You open Instagram. A reel plays. Someone’s dancing in a kitchen. Then a dog. Then a guy explaining how to “build wealth” in 60 seconds. Then another reel. And another. You put your phone down 40 minutes later feeling like you just ate a full bag of chips and somehow still feel empty.

We’ve all been there.

There’s nothing wrong with short videos. It’s fun, it’s fast, and sometimes you genuinely need to see a golden retriever trip over its own paws. But somewhere between the algorithm and the autoplay, a lot of us quietly stopped reading. Stopped sitting with an idea long enough to actually feel something about it.

Substack brought some of that back. It’s a platform where writers send newsletters directly to your inbox, no ads interrupting mid-sentence, no comment section trying to start a fight, no metric telling the writer to make it snappier. Just writing. Long, honest, sometimes meandering writing that actually goes somewhere.

Here are four Substacks worth your time.

1. Heather Cox Richardson Letters from an American

If you’ve ever wanted to understand what’s happening in American politics but got exhausted by cable news screaming at you, Richardson is a relief.

She’s a historian at Boston College, and every night she writes a newsletter that puts the day’s news into historical context. Not in a dry, textbook way. More like here’s what happened today, and here’s why it connects to something that happened in 1868, and suddenly the present makes a little more sense.

What makes her writing feel human is that she doesn’t pretend to be neutral in a way that’s actually dishonest. She’s clear about her perspective but backs everything with sourced history. She’s been writing this newsletter almost every single day since 2019, which is itself a kind of discipline that commands respect.

Over a million people subscribe. It’s one of the most widely read newsletters on the platform. And once you start reading her, you’ll probably understand why.

2. Anne Helen Petersen Culture Study

Anne Helen Petersen used to write at BuzzFeed News  back when that outlet was doing genuinely serious journalism. Now she runs Culture Study, which is exactly what the name sounds like: a newsletter about culture.

But not in the celebrity gossip sense. More like why are so many people in their 30s exhausted all the time? Why does the concept of a “good job” feel so hollow now? Why do we feel guilty taking vacations?

Her essays are long. Properly long. The kind of long where you look up and realize it’s been 25 minutes and you’ve been completely absorbed. She writes about burnout, remote work, class, the way American culture expects people to perform productivity constantly, and what it costs.

She also does interviews and community threads where readers respond to each other. It feels less like a newsletter and more like a slow, thoughtful conversation.

3. Russ Roberts The Substack of Russ Roberts (EconTalk)

If you’ve ever listened to EconTalk  Roberts’ long-running economics podcast  you already know his style. He’s not trying to win an argument. He’s genuinely trying to understand something.

His Substack extends that same energy into writing. He thinks out loud about economics, philosophy, what it means to live well, how we handle uncertainty, and the limits of what data can actually tell us. He’s careful, he’s honest about what he doesn’t know, and he has a rare quality in public intellectual life: he changes his mind.

In a media environment that rewards confidence and punishes nuance, Roberts is genuinely refreshing. He’s not performing with certainty. He’s just thinking, and he’s inviting you to think alongside him.

4. Tressie McMillan Cottom tressiemc

Tressie McMillan Cottom is a sociologist, a MacArthur Fellow, and one of the sharpest cultural critics writing right now. Her Substack is worth reading for the sentences alone.

She writes about race, technology, higher education, and the ways power shapes everyday life but she does it without jargon, without the academic distance that makes a lot of sociology writing hard to access. She’s funny in a dry, precise way. Her observations land like something you’ve always half-known but never had the words for.

She doesn’t post every day. But when she does, it’s worth stopping what you’re doing.

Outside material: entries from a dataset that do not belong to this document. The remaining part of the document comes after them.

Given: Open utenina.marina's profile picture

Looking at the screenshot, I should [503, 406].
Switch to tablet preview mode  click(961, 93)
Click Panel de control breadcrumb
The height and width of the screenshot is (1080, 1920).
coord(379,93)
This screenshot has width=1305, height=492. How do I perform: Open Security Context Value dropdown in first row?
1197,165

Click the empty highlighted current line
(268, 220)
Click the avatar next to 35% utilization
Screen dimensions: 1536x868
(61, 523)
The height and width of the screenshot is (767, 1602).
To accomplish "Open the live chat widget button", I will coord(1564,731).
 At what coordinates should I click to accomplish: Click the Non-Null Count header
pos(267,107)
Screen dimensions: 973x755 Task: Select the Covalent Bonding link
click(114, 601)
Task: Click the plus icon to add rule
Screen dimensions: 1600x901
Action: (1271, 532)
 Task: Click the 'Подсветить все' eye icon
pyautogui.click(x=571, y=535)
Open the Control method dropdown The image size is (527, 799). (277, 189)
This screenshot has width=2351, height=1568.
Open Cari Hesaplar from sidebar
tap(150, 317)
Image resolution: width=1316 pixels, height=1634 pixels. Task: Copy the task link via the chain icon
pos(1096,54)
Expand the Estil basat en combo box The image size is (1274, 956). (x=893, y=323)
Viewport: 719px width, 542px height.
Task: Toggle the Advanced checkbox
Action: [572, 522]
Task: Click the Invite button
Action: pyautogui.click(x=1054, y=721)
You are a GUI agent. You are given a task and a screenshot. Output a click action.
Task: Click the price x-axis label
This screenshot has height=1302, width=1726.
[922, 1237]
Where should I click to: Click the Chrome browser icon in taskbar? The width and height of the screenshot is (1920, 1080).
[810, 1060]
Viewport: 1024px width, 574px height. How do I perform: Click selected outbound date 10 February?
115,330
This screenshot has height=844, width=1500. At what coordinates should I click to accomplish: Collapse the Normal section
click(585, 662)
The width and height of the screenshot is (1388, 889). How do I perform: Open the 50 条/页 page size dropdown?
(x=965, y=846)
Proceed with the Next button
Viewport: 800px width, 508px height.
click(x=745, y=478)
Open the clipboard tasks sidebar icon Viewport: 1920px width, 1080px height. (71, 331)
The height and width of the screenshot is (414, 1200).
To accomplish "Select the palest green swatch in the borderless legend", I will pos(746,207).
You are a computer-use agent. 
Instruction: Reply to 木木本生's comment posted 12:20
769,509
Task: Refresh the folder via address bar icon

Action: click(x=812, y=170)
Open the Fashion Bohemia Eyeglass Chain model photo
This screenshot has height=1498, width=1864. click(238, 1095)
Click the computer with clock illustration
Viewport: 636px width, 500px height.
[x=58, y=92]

None of these writers are trying to go viral. None of them have a hook in the first three seconds designed to prevent you from scrolling away. They’re just writing with care, with depth, with a point of view they’ve actually thought about.

Reading them won’t give you the dopamine hit of a perfectly timed reel. But they’ll give you something that takes longer to build and longer to fade: the feeling that you actually spent time with an idea. That you learned something. That somebody said something true and you got to sit with it.

The reels will keep coming. But your inbox doesn’t have to look like your feed.

These four are a good place to start.